My shoes echo around the large room as I climb the steps to the higher section of the room, heading towards the head Gamemaker's desk. I reach the top of the stairs, and the floor switches from sterile marble to lush red carpets. The last head Gamemaker had them installed after making his last Games a flawless success; the worthless outlying tributes all perished on the first day, leaving the competent fighters to battle it out. But the old man got careless, and ended up getting wasted on the victory tour last year, revealing every last detail about the arena to the public. Needless to say, he was publicly executed the next day. Just thinking about his half-drunken wails of despair makes me shudder in delight. I can only hope to emulate such terror with the tributes this year.

With this thought in mind, I sit at my desk, and turn on the computer. A pixellated version of the seal of Panem appears for a moment, accompanied by a loading bar. After a few seconds, the computer boots up to a full scale, one hundred percent accurate computerised model of this year's arena. I cackle in delight as I rearrange the orientation of a patch of flowers, making them face east. Now, this won't be noticed during the Games, but it is known that certain tourists will get rather, _difficult_, with us if they find any aspect of the arena to not be as aesthetically pleasing as possible during their visits. I still vividly recall the chaos caused by the arena of the first Quarter Quell; one woman threatened to start a forest fire if a boulder, a freaking _boulder_, wasn't immediately made to join together with the nearby patch of rocks, oblivious to the fact that it was moved by the Careers in an attempt to stop that flood. At least I got a new Avox out of it.
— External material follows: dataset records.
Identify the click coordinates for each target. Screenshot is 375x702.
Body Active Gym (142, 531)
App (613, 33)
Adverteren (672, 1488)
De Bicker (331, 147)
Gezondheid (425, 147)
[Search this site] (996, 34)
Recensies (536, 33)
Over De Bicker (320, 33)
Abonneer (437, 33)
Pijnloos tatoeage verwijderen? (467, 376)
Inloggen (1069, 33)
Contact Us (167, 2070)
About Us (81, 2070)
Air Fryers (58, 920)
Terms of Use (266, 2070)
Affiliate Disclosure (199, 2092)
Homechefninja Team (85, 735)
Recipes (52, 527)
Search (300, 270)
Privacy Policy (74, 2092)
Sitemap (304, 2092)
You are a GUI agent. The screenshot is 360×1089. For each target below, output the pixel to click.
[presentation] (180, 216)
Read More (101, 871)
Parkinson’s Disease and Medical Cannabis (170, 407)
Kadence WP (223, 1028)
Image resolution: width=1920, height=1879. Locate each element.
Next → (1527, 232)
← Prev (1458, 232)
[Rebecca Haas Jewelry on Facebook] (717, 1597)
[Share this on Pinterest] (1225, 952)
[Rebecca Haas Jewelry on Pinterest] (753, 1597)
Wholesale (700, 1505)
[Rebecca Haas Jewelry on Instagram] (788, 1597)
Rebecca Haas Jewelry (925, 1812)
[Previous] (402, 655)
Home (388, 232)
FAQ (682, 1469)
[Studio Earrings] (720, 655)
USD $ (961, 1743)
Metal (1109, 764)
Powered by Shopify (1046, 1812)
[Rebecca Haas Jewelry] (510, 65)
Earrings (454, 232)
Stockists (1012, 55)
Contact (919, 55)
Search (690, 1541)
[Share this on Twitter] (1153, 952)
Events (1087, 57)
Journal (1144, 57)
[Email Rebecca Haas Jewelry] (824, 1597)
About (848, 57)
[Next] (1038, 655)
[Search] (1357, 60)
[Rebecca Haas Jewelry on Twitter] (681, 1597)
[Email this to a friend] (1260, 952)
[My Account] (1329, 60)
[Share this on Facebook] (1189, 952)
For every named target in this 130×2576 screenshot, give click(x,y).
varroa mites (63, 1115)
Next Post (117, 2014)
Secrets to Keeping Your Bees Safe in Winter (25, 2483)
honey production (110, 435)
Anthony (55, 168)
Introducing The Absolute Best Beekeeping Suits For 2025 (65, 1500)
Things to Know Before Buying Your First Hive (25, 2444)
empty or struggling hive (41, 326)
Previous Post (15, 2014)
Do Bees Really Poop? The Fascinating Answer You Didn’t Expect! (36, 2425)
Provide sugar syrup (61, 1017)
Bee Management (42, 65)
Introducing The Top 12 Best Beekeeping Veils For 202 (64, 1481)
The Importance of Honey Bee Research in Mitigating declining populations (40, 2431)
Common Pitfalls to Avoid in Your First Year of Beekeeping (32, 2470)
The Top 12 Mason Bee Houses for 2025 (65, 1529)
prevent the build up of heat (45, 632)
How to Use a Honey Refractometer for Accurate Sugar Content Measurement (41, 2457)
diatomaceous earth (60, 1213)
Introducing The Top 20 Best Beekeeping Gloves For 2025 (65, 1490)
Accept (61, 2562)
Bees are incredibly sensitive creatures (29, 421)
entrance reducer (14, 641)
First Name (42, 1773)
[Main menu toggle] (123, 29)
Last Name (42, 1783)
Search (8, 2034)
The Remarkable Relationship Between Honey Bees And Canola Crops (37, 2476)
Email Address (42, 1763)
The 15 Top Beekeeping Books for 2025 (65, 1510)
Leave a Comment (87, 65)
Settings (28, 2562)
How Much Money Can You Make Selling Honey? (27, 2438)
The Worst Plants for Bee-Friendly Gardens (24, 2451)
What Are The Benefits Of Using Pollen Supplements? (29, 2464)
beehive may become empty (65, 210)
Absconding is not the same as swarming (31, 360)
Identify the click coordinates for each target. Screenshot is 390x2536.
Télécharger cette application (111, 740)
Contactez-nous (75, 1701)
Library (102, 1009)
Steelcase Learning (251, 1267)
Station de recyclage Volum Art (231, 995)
But that's just it about the majority of the citizens of the Capitol; they're mindless ditzy idiots with OCD from hell. And as much as this is a forbidden thought, at least I can imagine having a coherent conversation with a district scum-bag without it straying to the disaster of their glitter shimmering differently than yesterday. To put it bluntly I couldn't care less about anyone except myself. They're all the same; boring, pathetic excuses for human life, who spend their days doing nothing but wasting their time fretting over petty things, be it not pissing off Peacekeepers, or be it whether or not your damn hair is pretty enough.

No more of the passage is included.